Otros enfoques para el diagnóstico de las alteraciones ácido-base (modelo de Stewart) han permitido detectar trastornos no evidentes para la ecuación de Henderson-Hasselbalch y a través de ellos desarrollar un conjunto de soluciones llamadas: «soluciones balanceadas», las cuales son adecuadas a las necesidades de cada paciente. La SS0.9% o también mal llamada «solución fisiológica» deberá emplearse sólo en condiciones muy específicas.35 La solución Ringer Lactato disminuye la incidencia de lesión renal aguda y la mortalidad en pacientes críticamente enfermos36 y se convierte en una excelente opción al alcance de cualquier médico que no disponga de SB «comerciales» (Figura 3).
Conclusión
El tipo de líquido a utilizar continúa generando controversia, el debate se agudiza respecto a sus componentes. La administración de líquidos intravenosos no debería determinarse sólo por la preferencia del médico, teniendo en mente que se trata de un fármaco con indicaciones, contraindicaciones y efectos adversos debería investigarse más.
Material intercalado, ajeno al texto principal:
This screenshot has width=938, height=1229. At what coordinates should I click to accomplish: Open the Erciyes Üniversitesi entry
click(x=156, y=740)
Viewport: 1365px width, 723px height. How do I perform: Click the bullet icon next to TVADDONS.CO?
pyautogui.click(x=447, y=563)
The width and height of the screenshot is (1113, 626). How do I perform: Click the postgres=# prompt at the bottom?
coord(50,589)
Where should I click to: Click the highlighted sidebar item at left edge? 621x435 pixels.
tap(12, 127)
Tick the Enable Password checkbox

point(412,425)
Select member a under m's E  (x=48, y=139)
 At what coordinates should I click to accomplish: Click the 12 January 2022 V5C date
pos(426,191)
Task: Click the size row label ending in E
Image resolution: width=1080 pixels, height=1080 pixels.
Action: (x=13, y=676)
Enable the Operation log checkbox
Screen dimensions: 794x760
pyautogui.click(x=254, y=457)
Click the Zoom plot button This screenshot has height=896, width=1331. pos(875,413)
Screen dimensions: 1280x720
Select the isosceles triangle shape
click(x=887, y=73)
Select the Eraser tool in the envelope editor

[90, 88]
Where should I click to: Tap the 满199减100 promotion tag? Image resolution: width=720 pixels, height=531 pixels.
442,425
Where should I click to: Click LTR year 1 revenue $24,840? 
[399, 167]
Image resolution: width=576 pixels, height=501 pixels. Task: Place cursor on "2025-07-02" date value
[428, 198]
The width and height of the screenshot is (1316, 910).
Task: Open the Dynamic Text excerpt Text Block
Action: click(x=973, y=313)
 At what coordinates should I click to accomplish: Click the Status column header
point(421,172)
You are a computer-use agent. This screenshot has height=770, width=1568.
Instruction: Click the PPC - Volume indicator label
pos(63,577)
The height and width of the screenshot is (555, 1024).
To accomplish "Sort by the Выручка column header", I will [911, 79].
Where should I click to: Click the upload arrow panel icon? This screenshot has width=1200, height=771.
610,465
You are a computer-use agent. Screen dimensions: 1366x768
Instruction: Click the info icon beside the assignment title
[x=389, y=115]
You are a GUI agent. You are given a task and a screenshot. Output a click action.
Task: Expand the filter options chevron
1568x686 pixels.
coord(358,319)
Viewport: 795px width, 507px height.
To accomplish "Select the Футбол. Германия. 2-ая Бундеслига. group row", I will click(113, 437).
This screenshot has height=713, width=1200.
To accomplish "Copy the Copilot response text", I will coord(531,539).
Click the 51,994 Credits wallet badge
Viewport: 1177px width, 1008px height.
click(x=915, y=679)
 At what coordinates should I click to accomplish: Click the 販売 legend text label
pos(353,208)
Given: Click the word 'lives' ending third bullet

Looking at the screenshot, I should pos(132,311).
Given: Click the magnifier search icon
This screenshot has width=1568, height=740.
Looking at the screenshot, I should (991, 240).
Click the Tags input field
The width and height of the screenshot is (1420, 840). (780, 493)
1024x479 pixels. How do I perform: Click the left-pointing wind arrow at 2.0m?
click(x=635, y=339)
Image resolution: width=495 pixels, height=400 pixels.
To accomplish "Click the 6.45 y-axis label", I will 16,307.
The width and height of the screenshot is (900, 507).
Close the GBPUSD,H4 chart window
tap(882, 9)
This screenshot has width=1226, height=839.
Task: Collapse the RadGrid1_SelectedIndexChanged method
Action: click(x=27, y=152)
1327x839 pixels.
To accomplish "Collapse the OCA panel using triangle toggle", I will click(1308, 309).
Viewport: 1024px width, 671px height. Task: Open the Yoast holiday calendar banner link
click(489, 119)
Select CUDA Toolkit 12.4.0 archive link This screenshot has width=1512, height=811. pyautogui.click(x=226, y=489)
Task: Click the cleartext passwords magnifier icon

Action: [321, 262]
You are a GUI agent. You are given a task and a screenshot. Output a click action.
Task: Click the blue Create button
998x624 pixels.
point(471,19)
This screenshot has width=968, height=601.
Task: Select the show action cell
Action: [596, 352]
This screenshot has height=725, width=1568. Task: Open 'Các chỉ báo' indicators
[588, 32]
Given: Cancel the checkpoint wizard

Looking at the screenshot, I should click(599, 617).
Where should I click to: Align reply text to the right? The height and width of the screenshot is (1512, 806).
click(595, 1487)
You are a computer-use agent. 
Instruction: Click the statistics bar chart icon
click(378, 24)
La prescripción debe ajustarse de manera individual a los antecedentes y sobre todo a las necesidades de cada paciente. Es indispensable anticiparse y reconocer los efectos secundarios del líquido que se emplea. La solución salina al 0.9% puede convertirse en un «problema» y no en una «solución» si no se selecciona al paciente correcto. Las soluciones balanceadas son una opción, pero no la misma solución para los diferentes casos de pacientes críticamente enfermos.